The first triumvirate ended in civil war following the murder of Julius Caesar on the Ides of March. It was followed, after much bloodshed and battling, by the Second Triumvirate, composed of Gaius Julius Caesar Octavianus, Marcus Aemilius Lepidus, and Marcus Antonius. Unlike the earlier triumvirate, this one was sanctioned by Roman law--their power was official. Like the earlier triumvirate, however, this was a marriage of convenience and not one of love. Prior to its creation, the triumviri were busily trying to kill each other in what is now modern-day Bologna. Many of us know the end of this dictatorial group from our study of Shakespeare: Antony goes to Egypt, falls in love with Cleopatra, thus ignoring his wife (who happens to be Octavian's sister). Octavian proclaims Antony a traitor. The man, after all, is in Egypt, living with Egyptians--he has obviously lost track of all that is good and Roman. They go to war. Antony and Cleopatra die. And, since "there can be only one," Lepidus is marginalized and Octavian becomes Augustus--first Emperor of Rome.

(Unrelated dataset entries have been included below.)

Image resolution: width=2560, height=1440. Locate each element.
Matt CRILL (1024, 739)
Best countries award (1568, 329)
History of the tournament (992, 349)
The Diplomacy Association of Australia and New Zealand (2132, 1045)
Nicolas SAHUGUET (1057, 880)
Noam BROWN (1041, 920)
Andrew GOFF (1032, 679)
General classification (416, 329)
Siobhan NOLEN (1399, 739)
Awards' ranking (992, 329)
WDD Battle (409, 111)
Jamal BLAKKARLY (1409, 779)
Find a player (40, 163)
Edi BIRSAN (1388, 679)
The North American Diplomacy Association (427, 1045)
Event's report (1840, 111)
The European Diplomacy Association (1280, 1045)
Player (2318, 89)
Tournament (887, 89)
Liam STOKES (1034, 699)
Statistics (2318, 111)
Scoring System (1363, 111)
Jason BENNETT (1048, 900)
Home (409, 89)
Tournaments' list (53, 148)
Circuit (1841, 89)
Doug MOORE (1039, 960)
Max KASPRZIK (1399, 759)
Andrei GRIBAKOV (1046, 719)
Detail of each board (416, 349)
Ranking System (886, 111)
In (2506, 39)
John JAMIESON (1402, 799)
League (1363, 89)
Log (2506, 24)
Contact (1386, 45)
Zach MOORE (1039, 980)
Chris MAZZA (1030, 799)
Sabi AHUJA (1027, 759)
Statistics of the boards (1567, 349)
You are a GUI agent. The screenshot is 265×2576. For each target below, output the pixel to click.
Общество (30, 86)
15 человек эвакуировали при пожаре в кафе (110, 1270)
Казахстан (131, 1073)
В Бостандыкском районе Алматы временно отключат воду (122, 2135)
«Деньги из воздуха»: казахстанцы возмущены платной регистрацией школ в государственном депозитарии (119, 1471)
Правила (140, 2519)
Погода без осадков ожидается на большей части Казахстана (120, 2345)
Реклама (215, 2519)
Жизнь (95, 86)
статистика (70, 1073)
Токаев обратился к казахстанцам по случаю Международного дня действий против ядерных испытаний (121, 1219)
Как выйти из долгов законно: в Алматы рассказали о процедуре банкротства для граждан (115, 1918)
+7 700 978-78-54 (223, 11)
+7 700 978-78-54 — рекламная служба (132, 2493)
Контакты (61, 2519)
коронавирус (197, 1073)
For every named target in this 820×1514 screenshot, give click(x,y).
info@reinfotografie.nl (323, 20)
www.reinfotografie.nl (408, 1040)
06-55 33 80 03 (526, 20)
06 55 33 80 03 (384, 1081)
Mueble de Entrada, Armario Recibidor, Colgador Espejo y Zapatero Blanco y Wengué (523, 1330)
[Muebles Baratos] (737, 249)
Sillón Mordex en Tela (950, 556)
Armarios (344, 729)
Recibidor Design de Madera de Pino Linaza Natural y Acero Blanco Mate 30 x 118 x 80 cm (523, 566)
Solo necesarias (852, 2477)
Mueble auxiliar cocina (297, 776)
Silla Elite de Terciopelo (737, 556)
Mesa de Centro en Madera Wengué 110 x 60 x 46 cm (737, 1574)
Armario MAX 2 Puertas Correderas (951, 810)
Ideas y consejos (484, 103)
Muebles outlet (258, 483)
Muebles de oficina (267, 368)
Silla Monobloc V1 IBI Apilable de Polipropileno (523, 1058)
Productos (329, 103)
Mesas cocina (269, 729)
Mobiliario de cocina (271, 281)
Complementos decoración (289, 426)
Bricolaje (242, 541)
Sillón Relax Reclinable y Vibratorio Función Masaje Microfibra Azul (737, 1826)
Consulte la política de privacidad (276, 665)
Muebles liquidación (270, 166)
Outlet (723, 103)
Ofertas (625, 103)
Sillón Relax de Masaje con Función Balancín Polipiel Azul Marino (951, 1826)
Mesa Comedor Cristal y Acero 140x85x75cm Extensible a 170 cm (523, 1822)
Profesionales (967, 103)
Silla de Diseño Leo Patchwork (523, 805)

Triumvirates are fun, but I prefer Troikas--the Russian take on the same general concept. That the Russians borrow from the Romans should surprise no one. They called their emperors "Czars," a word derived from "Caesar." Historically, when things go bad in Russia, a troika steps in and cleans up. They tend not to be warm and fuzzy. They became particularly popular after the Bolsheviks took power, as groups of three were very significant--they are the smallest democratic voting groups possible. Soon, troikas were used to help "bring order" and "control the masses." They became (in)famous during the purges in there role as instruments of extrajudicial punishment.

So, why are you getting this little refresher in political history? Well, because when I read the aforementioned birthday post this morning, I thought about triumvirates and troikas and how they relate to my life. You see, when I was an undergraduate, I had two very dear friends with whom I did most everything. We lived in the same dorm. We ate meals together. We went out together. We caused trouble together. And eventually, we earned a nickname--you guessed it--The Troika. I promise, we did not try to purge the University of Poles or Ukrainians (I would have had to go with them). But that was our name--for three years, we were known as The Troika.

Then, I went away for a semester. And while I was gone, a new member came to fill my place in The Troika. When I returned, we morphed into The Gang of Four. In China, you see, they didn't fall back on Troikas and Triumvirates. But they did have The Gang of Four, which was the group under the Communist Regime on which all the blame for the Cultural Revolution fell in 1976 or thereabouts. All in all, they probably were not too different from a Soviet Troika.

You know, I never asked why we had be christened with such a nickname. Were we frightening and intimidating like a Troika? Was it because I'm part Russian and had a Russian surname? Did it just sound cool? In retrospect, we probably should have been wary of the young men who gave us this dubious moniker. Instead, I and another member of the Troika ended up dating two of them. We, like Caesar, failed to heed the soothsayer's warning. But, unlike Caesar, we came out the other end alive and ready to try again.

And, for the record, I am in touch with all members of the Troika/Gang of Four. SJH is the intended recipient of the as-yet-unchosen shawl, HMF is studying to be a nurse out on the western reaches of the state, and ESB introduced me to The Beloved (and I still talk to her--it's either loyalty or insanity, I tell you). So, unlike the triumvirates and troikas and gangs of four that history has given us, I think we might be destined for a long and successful career as ours is based in friendship--a concept that goes against the theory that "there can be only one."